Experts, including analysts at the International Monetary Fund (IMF), have cautioned the Southeast Asian country about the dangers of high inflation and a widening trade deficit, estimated at $12.4 billion in 2007.
Vietnam is now also more vulnerable to global economic shocks since it joined the World Trade Organization one year ago, they say.
"We think the fundamental story that makes Vietnam such an attractive destination remains true," Benedict Bingham, IMF senior resident representative, told AFP.
"Vietnam has a bright future if it continues to keep the pace of economic reforms, but maintaining macroeconomic stability is fundamental."
Faced with mounting public anger over high prices, especially from the poor who do not see immediate benefits of the country's success and are finding it increasingly difficult to make ends meet, the government took action.
The central bank raised benchmark interest rates for the first time since December 2005, and Vietnam ordered banks to increase their dong and foreign currency reserves, the proportion of funds they must hold relative to loans.
Authorities also ordered local lenders to buy up government bonds to drain dong from the financial system, thereby putting a cap on spending.
Vietnam has also allowed the dong to marginally gain against the dollar, meaning cheaper imports from abroad.
"My impression is that the government is in a process of sorting out its economic priorities. It's a new situation for them," Bingham said.
But faced with opposition, mostly from exporters who want their products to remain cheap on world markets, the government has hesitated to go further.
"There's a camp in the government that believes competitivity is at risk. So they allow the dong to appreciate step by step," Ayumi Konishi, country director at the Asian Development Bank, told AFP.
Though the United States is the most important market for Vietnamese exports, taking more than 20 percent of the total, "the fact is that the VND (dong) is still depreciating against many other currencies," said Konishi.
If the government wants to tackle inflation effectively, it needs to ensure coordination of its fiscal, monetary and pricing policies, experts say.
"It doesn't make sense if on one hand the state bank shows its determination to tighten monetary policy and if at the same time the government increases oil prices," Konishi said.

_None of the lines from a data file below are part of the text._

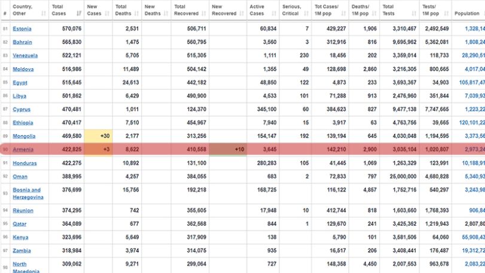Sort by Country, Other arrow icon
Viewport: 485px width, 273px height.
[x=43, y=13]
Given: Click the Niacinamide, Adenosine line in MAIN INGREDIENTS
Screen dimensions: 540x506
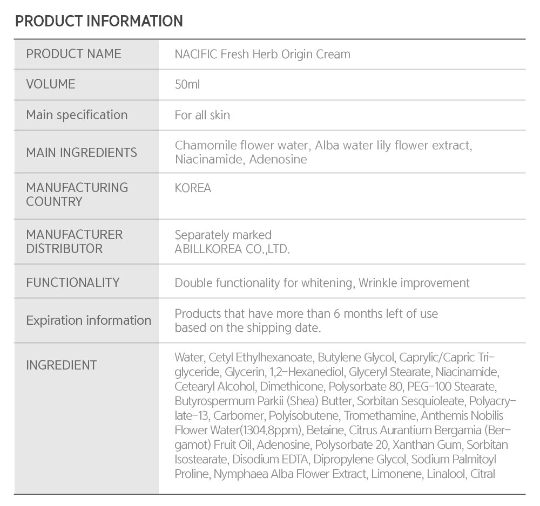Looking at the screenshot, I should click(x=241, y=160).
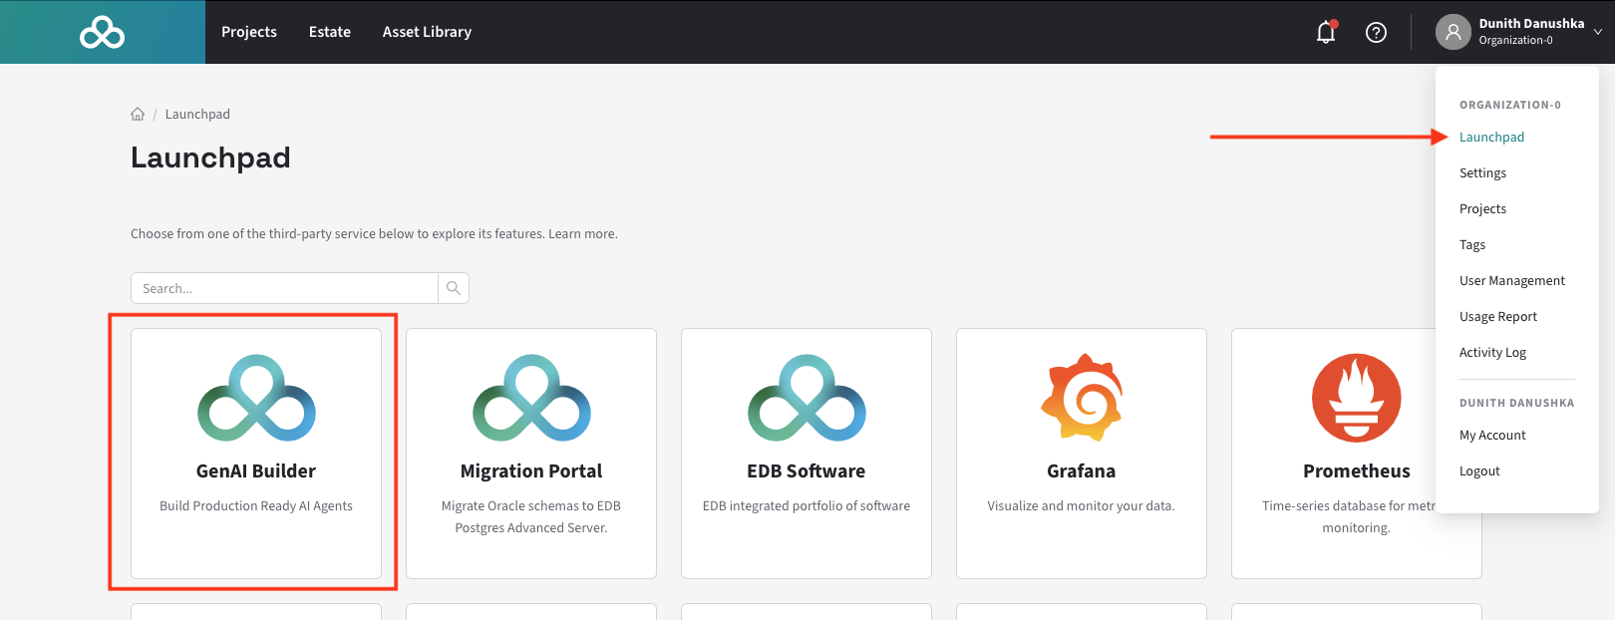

"This coordination is a big challenge and so far, regrettably I have to say they haven't done too great."
The IMF would prefer that Vietnam focus on a controlled rise in interest rates rather than squeezing liquidity, which can send rates soaring, Bingham said, noting that an economic slowdown in the short term could be the solution.
"They need to control short-term interest rates and increase them sufficiently so that they become positive in real terms and maintain them at that level until inflation starts going down," he said.
"But to do so, they need a consensus on the fact that some short-term slowdown in growth is acceptable in order to bring inflation down."